Paris, France - 

Chineur Pasquinelly- Un chineur de son années 60-70 hors pair à Paris

Hélios Molina - 
Il n’a ni internet ni télévision. Ce jovial quinquagénaire parisien utilise les vieilles méthodes dont celles de fréquenter constamment les puces et les brocanteurs, afin d'enrichir sa collection de platines et enceintes.

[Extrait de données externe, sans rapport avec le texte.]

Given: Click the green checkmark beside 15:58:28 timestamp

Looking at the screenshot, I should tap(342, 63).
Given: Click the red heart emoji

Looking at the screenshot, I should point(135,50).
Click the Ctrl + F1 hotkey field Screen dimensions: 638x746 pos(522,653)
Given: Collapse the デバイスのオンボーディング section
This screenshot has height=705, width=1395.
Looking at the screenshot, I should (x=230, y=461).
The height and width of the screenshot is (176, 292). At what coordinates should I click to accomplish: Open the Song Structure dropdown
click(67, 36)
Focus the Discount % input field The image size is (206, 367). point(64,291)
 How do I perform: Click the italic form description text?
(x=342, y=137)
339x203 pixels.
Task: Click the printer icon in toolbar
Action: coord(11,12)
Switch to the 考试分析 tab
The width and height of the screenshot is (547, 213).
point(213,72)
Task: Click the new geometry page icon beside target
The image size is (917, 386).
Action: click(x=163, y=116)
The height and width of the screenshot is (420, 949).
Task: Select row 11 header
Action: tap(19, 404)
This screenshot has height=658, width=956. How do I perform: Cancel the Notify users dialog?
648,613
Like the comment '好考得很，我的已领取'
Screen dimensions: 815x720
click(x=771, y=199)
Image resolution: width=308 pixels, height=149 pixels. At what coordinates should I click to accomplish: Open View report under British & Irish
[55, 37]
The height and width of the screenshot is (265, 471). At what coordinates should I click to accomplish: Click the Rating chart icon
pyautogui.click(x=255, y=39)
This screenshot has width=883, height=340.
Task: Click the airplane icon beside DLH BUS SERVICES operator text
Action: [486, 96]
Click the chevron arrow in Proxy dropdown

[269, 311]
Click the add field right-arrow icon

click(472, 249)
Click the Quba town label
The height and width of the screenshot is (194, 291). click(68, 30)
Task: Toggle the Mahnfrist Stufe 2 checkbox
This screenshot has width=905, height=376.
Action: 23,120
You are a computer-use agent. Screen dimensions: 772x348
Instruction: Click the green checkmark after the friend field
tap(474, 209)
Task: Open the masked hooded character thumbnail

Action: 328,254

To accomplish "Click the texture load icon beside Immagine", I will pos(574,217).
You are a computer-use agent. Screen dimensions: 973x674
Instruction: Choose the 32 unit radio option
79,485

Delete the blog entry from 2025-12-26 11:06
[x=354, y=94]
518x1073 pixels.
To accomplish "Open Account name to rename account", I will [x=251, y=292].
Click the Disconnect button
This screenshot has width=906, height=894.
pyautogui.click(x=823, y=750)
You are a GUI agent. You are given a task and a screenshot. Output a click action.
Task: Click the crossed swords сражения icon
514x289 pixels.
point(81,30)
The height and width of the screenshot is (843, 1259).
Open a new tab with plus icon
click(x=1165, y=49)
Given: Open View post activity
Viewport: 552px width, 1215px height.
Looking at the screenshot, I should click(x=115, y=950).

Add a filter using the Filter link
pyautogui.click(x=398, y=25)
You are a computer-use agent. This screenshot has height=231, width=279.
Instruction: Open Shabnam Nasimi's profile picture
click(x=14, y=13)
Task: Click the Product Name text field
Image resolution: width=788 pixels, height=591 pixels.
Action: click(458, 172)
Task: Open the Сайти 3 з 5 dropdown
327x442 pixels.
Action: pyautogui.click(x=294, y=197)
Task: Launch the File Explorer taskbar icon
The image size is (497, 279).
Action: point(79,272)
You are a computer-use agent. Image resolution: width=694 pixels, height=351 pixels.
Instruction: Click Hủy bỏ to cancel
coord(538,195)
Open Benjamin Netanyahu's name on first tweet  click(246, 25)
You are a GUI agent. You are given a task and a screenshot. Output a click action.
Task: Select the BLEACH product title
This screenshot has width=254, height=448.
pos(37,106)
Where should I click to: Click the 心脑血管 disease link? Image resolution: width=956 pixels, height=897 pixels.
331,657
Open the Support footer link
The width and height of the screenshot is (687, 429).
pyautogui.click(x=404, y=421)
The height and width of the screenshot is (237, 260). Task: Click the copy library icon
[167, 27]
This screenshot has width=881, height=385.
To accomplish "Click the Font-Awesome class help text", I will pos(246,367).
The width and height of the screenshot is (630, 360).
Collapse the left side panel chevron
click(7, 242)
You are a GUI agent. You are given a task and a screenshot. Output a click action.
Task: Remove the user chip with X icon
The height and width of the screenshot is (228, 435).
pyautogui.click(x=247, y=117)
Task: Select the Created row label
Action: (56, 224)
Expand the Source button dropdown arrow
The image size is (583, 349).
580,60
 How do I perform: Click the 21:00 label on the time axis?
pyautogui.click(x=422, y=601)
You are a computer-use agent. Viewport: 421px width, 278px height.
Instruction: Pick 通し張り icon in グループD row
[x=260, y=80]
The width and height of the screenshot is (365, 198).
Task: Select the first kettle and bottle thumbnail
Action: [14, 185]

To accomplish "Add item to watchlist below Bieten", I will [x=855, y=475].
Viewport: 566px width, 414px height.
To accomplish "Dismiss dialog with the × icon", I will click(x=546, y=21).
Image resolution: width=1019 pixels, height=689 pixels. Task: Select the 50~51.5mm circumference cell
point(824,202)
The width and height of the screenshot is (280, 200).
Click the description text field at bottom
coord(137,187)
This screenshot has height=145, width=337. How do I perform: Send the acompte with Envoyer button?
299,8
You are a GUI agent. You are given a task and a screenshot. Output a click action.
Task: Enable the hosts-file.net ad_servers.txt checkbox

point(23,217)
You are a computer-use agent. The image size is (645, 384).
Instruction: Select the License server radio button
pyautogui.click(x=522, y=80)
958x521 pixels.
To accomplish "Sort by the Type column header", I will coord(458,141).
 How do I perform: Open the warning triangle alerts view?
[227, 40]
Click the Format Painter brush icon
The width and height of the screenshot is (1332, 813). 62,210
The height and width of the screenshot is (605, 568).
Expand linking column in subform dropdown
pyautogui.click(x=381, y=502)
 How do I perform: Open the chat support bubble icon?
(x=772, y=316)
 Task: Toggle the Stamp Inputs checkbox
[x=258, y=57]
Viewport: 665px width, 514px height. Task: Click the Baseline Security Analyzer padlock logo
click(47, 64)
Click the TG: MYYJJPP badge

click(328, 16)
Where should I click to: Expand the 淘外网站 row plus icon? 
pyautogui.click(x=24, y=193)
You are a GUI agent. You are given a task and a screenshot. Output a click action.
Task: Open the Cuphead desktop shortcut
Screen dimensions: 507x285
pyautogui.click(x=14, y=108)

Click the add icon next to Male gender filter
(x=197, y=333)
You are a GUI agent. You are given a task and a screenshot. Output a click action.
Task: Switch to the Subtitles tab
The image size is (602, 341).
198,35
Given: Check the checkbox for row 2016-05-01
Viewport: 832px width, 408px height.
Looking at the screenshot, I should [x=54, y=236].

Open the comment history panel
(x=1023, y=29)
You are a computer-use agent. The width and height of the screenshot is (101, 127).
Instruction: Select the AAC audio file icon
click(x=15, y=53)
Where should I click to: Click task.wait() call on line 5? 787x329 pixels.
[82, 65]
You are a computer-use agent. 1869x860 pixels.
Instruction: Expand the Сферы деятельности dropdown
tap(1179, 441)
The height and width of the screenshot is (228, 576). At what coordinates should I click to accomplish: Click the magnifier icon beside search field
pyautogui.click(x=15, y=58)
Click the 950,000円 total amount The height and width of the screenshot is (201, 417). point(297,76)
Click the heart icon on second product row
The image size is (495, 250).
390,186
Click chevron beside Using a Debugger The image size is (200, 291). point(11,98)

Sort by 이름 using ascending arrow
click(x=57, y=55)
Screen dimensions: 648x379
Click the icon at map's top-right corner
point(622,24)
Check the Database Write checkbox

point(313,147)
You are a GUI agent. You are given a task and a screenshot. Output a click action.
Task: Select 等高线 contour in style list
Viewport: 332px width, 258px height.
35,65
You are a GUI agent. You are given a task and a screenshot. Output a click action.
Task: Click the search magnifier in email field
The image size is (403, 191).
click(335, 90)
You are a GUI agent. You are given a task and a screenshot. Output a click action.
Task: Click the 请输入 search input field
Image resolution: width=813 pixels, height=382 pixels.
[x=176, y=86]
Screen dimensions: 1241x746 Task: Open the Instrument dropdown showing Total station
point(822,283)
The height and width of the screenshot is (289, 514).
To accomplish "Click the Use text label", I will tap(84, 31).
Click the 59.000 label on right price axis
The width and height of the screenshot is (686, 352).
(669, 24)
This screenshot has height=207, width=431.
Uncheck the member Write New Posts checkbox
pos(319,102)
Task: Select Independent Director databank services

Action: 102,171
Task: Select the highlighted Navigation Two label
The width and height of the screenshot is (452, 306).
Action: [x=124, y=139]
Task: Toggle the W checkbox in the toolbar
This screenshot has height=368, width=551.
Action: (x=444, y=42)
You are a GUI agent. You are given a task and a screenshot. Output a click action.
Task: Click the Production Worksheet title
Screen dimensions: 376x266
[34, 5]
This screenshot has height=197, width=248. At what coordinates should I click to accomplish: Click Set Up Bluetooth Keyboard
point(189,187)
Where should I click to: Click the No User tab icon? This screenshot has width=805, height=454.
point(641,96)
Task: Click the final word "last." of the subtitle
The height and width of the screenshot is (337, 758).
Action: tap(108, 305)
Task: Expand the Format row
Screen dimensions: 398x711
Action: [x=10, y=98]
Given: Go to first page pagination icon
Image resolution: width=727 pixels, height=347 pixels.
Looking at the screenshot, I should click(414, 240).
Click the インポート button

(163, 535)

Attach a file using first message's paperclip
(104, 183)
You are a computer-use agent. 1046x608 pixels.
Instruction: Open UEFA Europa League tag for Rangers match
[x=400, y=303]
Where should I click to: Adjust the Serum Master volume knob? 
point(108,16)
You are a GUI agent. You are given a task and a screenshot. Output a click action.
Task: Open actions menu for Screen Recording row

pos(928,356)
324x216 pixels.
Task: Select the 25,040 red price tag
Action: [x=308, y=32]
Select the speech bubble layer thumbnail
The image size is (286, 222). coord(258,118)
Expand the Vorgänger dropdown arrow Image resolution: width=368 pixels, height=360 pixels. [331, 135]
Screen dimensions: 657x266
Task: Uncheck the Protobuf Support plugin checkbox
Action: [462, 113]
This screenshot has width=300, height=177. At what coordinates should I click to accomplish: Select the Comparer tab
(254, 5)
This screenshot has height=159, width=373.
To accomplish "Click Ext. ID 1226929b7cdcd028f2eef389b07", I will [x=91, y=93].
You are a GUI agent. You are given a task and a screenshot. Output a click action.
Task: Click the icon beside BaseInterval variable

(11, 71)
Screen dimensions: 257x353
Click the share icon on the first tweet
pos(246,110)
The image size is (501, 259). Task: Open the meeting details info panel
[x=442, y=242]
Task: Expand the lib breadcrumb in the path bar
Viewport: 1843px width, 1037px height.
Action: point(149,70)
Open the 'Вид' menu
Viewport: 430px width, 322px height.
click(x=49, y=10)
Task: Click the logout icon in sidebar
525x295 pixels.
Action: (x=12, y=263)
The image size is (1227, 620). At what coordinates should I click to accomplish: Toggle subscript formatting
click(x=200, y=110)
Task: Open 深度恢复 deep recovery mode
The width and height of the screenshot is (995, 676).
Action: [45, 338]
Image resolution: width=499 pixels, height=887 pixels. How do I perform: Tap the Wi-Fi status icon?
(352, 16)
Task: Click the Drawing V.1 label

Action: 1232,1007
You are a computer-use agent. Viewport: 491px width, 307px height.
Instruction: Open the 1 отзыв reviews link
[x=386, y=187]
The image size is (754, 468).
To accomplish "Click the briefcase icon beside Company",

Le chineur Pasquinelly conserve ses trésors non pas dans un garage, un entrepôt ou une cave mais chez lui,  un studio du dernier étage d’un immeuble ancien. Dans son salon, salle à manger, platines, enceintes, radios décorent sans trop dévisager l’espace assez restreint. Ici tout est en état de marche et prêt à fonctionner d’une minute à l’autre. D’ailleurs nous avons pu tester une écoute stéréo et une écoute de vinyles mono d’époque mais aussi une écoute de CD. Mais commençons par un petit tour d’horizon, du matériel Français : tout d’abord, un ensemble Charlin (chaine d’époque complète), l’un des sommets de la hi fi. Charlin  qui débuta dans les années 40. Charlin est l’inventeur d’une tête artificielle (pour mieux saisir les mécanismes du son chez l’homme) et d’enregistrements très recherchés. 100 exemplaires de cette machine ont été fabriqués. Les enceintes tubulaires (conçues à l’origine pour les salles de cinéma) font 2m de hauteur. « J’ai dû attendre sept ans pour l’avoir, je suis quand même teigneux. Je savais qu’un certain Carado, dernier ingénieur chez Charlin était susceptible de restaurer cela. Mais son contact  était quasi impossible à obtenir. Carado a passé un moi et demi à restaurer mon engin ».  Nous écoutons donc un enregistrement Charlin avec un appareil du même nom assis sur un sofa face à cette armada de machines qui somme toute s’intègrent dans une esthétique proche du design des années 50. Plus loin une magnifique radio imposante de marque Radiola chinée aux puces de Montreuil pour 150 euros. « Aux puces de Montreuil, il y avait deux ou trois gars qui cherchaient du son et se faisaient la gueule. Je leur ai proposé un jour d’aller boire un café. Du coup aux puces, si je ne chine pas du matériel, je trouve des copains ». Il sort d’un coin un amplificateur de marque Phillips de fin des années 50, « du très haut de gamme inabordable tant les prix étaient chers  que j’ai trouvé en bas de chez moi, rue de Bretagne. Cela valait plus cher qu’une voiture à l’époque ! » ajoute le talentueux chineur. « Le brocanteur m’a vendu cela pour 30 euros après habile négociation car il pensait que c’était une radio sans haut-parleur ».

L’une des machines les plus imposantes est une platine de lecture Bourdereau  de 1962 avec moteur triphasé fait pour une maintenance  facile. En ouvrant en deux clics la tête, l’on accède au ventre de la bête et l’on peut aussi savoir le nombre d’heures pour lesquelles la machine fut en marche. Celle-ci a 200 000 heures.  A l’époque, ce type d’engin très volumineux valait plus cher qu’un studio parisien. La Bourdereau était conçue et garantie pour fonctionner 24h sur 24 pendant huit ans ! L’on peut les marchander aujourd’hui autour de 2500 euros en parfait état.  Ce matériel très professionnel était fait pour l’ORTF qui menait une politique de recherche acoustique approfondie comme la BBC. Dans l’un des tiroirs de la machine, il sort toute la documentation d’époque.

En clair, Yves s’entoure principalement de deux chaînes stéréophoniques et une autre pour écoute monophonique. Mais la liste pourrait se poursuivre avec  un des premiers postes à modulation de fréquence de 1955 très sophistiqué qui fait une présélection lui aussi chiné aux puces de Montreuil ; un magnétophone à fil des années 40 chiné au marché d’Aligre avec déclencheur au pied et sacoche en cuir chiné pour seulement 20 euros ;  un détail pour les amateurs de vintage : un tourne disque portable populaire italien de marque Lesa des années 50 chiné rue de Bretagne pour 30 euros ; une collection d’oreilles de lapins de marque Elipson dont chacune est une pièce unique. C’est ce qu’avait développé Elispon pour équiper notamment les aéroports de Paris, les salles d’attentes de l’ORTF.